Guest Induced Strong Cooperative One- and Two-Step Spin Transitions in Highly Porous Iron(II) Hofmann-Type Metal–Organic Frameworks

The synthesis, crystal structure, magnetic, calorimetric, and Mössbauer studies of a series of new Hofmann-type spin crossover (SCO) metal–organic frameworks (MOFs) is reported. The new SCO-MOFs arise from self-assembly of FeII, bis(4-pyridyl)butadiyne (bpb), and [Ag(CN)2]− or [MII(CN)4]2– (MII = Ni, Pd). Interpenetration of four identical 3D networks with α-Po topology are obtained for {Fe(bpb)[AgI(CN)2]2} due to the length of the rod-like bismonodentate bpb and [Ag(CN)2]− ligands. The four networks are tightly packed and organized in two subsets orthogonally interpenetrated, while the networks in each subset display parallel interpenetration.

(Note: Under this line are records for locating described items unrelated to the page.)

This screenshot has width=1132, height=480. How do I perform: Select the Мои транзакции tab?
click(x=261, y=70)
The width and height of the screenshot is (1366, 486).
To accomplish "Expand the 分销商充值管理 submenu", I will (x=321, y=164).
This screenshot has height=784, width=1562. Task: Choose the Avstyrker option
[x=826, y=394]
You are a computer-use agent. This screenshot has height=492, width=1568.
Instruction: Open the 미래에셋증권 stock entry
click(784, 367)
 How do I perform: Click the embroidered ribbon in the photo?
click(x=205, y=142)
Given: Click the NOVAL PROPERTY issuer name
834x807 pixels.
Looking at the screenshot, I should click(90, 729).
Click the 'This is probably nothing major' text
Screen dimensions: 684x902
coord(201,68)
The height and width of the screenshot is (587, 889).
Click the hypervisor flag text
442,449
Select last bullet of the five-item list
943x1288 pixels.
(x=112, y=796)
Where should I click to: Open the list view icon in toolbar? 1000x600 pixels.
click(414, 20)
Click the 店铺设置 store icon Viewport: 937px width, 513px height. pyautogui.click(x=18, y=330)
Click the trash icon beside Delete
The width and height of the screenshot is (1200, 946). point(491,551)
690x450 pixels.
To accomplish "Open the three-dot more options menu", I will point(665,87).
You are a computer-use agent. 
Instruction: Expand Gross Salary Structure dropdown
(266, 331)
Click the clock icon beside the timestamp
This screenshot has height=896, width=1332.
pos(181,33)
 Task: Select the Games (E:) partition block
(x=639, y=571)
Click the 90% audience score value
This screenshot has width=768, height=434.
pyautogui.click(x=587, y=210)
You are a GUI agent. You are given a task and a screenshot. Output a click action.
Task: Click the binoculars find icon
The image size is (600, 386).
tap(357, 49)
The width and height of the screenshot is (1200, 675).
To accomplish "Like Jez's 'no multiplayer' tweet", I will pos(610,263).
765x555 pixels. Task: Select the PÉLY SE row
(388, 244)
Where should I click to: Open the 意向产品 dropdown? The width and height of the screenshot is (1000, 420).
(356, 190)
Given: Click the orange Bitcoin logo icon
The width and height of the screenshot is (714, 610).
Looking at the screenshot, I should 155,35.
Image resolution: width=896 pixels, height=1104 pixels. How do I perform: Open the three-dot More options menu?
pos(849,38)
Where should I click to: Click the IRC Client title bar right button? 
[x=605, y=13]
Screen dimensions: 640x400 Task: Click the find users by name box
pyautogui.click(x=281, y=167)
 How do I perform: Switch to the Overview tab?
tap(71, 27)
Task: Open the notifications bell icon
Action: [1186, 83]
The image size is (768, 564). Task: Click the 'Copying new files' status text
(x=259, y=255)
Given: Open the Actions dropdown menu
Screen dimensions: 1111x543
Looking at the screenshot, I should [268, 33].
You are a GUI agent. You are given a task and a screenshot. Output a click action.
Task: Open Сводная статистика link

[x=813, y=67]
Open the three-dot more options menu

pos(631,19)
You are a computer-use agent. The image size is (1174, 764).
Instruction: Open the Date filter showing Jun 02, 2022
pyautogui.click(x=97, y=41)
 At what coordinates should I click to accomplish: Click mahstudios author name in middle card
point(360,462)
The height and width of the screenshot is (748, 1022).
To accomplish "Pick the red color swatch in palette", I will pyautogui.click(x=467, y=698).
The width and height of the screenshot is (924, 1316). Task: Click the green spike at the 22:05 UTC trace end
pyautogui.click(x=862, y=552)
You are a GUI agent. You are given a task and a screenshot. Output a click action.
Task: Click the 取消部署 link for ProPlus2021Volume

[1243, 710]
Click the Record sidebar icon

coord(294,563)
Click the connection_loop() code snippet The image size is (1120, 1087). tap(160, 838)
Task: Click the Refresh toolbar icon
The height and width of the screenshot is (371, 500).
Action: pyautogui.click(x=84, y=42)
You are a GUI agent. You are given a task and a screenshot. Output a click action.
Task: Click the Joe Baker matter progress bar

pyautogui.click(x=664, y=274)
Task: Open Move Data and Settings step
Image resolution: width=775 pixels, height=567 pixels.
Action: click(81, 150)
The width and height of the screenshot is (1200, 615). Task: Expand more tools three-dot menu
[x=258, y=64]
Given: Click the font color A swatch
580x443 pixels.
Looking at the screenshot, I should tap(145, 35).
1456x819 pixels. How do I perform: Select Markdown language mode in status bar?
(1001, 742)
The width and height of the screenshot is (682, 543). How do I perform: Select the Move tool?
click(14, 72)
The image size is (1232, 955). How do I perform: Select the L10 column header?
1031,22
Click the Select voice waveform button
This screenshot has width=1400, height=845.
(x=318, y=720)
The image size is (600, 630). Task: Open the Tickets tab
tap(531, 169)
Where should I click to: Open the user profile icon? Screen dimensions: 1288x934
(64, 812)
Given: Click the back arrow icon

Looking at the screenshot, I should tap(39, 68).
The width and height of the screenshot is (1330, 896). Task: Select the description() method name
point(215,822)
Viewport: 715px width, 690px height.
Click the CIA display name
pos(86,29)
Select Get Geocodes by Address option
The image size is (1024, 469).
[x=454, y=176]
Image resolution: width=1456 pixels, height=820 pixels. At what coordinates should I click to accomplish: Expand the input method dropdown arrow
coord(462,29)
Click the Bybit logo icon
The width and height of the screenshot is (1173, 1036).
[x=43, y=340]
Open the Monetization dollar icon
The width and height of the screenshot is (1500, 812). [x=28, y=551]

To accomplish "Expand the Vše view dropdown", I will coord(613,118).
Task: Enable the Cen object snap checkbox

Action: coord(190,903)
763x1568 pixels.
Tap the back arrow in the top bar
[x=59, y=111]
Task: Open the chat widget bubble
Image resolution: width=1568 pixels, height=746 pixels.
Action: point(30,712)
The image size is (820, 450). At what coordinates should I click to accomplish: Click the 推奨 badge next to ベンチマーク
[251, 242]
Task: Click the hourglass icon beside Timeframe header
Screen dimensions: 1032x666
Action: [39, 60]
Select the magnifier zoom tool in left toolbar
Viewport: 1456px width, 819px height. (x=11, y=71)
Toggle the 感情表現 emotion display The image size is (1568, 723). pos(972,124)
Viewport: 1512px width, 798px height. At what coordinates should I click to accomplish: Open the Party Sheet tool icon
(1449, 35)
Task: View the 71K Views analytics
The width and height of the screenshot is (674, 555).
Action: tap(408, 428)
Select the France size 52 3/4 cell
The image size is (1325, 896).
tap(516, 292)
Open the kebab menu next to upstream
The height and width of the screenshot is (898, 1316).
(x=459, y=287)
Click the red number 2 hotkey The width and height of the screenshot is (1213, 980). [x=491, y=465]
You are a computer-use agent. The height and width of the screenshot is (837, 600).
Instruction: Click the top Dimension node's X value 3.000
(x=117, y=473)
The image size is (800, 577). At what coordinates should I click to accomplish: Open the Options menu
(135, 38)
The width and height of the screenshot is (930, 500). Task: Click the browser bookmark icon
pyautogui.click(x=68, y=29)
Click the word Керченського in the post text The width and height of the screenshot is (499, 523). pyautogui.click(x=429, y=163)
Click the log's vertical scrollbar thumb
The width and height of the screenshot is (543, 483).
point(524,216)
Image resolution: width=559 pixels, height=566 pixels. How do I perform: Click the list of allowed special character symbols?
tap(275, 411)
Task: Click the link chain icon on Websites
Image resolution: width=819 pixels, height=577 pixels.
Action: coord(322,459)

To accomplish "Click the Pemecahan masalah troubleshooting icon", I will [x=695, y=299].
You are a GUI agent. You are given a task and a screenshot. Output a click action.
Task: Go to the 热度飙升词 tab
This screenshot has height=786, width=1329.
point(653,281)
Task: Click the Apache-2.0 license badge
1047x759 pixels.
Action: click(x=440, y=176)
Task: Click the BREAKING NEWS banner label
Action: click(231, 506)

This nonporous material undergoes a very incomplete SCO, which is rationalized from its intricate structure. In contrast, the single network Hofmann-type MOFs {Fe(bpb)[MII(CN)4]}·nGuest (MII = Ni, Pd) feature enhanced porosity and display complete one-step or two-step cooperative SCO behaviors when the pores are filled with two molecules of nitrobenzene or naphthalene that interact strongly with the pyridyl and cyano moieties of the bpb ligands via π–π stacking. The lack of these guest molecules favors stabilization of the high-spin state in the whole range of temperatures. However, application of hydrostatic pressure induces one- and two-step SCO.